## SET TASK:
Output as a JSON list of strings the records from the line containing "Go back using arrow beside 创业板指" through the line containing "tap(1429, 693)", one string per line, with blank lines omitted.

## RECORD EXCERPTS:
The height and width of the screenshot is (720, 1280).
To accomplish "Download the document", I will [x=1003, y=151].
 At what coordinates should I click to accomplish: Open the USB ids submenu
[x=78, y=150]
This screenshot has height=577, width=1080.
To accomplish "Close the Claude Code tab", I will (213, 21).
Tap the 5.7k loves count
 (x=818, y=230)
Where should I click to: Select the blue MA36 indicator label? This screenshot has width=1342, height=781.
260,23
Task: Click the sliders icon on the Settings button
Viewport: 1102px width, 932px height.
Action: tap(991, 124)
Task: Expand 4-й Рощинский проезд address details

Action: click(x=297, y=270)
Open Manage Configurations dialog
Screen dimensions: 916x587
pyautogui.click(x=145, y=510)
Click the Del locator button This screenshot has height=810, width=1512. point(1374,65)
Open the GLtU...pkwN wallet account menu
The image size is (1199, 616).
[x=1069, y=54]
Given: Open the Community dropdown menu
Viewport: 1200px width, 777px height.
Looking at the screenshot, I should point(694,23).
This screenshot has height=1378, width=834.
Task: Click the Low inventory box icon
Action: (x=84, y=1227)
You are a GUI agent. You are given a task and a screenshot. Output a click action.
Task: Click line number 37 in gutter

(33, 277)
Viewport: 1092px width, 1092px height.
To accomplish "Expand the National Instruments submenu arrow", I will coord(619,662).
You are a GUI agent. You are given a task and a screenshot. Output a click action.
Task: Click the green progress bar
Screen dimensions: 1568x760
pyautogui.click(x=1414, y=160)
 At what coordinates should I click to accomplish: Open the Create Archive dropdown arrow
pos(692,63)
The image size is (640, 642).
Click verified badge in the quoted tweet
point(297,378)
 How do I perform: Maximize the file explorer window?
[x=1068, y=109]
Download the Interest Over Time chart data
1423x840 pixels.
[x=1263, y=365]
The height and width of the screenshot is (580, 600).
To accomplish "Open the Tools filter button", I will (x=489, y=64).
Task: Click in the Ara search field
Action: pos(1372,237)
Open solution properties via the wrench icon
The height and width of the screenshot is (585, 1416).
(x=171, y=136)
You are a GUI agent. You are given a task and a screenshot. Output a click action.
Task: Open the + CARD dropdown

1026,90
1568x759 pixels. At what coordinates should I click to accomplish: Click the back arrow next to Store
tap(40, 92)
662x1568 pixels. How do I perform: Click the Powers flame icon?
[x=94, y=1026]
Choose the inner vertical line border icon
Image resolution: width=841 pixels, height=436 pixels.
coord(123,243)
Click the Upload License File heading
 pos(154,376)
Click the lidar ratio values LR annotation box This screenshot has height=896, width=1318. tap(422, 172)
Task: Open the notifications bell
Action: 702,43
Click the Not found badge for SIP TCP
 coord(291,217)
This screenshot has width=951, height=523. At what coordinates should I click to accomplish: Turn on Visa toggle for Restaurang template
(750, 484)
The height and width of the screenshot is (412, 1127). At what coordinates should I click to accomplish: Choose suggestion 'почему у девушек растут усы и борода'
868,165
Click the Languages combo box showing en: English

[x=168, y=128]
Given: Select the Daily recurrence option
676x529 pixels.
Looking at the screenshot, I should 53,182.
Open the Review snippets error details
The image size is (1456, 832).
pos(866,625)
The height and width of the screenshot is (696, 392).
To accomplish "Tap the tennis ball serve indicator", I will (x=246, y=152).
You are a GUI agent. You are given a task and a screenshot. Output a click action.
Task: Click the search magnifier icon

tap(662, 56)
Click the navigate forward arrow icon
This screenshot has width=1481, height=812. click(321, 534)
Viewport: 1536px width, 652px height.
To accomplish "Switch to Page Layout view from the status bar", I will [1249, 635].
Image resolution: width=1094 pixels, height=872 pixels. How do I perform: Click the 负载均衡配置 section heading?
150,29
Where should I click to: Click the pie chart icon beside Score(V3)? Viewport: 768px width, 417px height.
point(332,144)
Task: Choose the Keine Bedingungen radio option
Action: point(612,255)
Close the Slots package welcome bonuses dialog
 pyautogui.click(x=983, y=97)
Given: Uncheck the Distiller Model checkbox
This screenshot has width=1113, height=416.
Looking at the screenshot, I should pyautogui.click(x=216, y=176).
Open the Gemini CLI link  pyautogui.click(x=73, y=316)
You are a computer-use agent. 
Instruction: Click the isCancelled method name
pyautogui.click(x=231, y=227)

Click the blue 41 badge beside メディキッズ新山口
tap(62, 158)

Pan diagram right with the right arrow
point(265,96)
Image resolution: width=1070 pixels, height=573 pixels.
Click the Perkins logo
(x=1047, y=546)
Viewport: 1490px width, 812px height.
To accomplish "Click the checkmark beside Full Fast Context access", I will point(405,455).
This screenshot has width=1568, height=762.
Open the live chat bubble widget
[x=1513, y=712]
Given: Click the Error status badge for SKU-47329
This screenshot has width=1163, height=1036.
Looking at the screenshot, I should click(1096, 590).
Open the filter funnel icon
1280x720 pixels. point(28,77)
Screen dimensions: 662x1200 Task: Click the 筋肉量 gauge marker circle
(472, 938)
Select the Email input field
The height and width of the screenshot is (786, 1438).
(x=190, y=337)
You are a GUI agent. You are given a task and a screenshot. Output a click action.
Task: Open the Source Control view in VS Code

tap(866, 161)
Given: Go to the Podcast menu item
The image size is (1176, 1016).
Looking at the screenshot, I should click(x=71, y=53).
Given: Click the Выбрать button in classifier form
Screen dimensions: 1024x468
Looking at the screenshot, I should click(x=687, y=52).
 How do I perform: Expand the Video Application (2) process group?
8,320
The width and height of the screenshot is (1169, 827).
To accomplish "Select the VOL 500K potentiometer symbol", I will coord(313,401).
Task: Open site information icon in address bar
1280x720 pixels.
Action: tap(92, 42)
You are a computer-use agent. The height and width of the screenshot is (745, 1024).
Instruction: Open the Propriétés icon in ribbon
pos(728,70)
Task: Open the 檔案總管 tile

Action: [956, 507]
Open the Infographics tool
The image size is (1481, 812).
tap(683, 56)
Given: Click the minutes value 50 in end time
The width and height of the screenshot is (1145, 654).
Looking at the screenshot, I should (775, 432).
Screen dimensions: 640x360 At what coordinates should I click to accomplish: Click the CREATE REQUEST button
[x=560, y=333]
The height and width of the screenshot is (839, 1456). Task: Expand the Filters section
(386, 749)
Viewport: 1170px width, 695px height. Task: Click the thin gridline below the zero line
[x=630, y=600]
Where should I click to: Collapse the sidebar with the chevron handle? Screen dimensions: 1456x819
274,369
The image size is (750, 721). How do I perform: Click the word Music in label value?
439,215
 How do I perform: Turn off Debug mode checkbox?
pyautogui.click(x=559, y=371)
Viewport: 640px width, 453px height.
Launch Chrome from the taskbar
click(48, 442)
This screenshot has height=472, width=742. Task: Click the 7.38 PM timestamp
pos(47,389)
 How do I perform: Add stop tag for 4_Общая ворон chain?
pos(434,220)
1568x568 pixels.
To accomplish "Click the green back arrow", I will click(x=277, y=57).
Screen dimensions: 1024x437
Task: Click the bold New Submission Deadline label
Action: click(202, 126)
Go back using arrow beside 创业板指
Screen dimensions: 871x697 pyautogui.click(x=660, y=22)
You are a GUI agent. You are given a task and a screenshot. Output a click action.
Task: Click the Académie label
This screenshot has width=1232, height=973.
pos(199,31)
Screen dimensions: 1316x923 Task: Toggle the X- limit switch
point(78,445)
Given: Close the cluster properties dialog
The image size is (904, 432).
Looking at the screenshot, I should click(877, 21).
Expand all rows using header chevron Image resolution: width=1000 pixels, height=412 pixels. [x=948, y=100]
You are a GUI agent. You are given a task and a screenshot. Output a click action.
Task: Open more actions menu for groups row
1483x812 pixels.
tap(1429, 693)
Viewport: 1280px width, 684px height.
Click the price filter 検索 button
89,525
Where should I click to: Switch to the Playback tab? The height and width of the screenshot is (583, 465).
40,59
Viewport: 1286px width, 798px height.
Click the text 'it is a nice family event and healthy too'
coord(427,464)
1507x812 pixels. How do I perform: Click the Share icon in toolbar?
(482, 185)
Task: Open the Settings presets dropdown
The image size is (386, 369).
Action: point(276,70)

## RESPONSE TO THE EXERCISE:
[
  "Go back using arrow beside 创业板指",
  "Screen dimensions: 871x697 pyautogui.click(x=660, y=22)",
  "You are a GUI agent. You are given a task and a screenshot. Output a click action.",
  "Task: Click the Académie label",
  "This screenshot has width=1232, height=973.",
  "pos(199,31)",
  "Screen dimensions: 1316x923 Task: Toggle the X- limit switch",
  "point(78,445)",
  "Given: Close the cluster properties dialog",
  "The image size is (904, 432).",
  "Looking at the screenshot, I should click(877, 21).",
  "Expand all rows using header chevron Image resolution: width=1000 pixels, height=412 pixels. [x=948, y=100]",
  "You are a GUI agent. You are given a task and a screenshot. Output a click action.",
  "Task: Open more actions menu for groups row",
  "1483x812 pixels.",
  "tap(1429, 693)"
]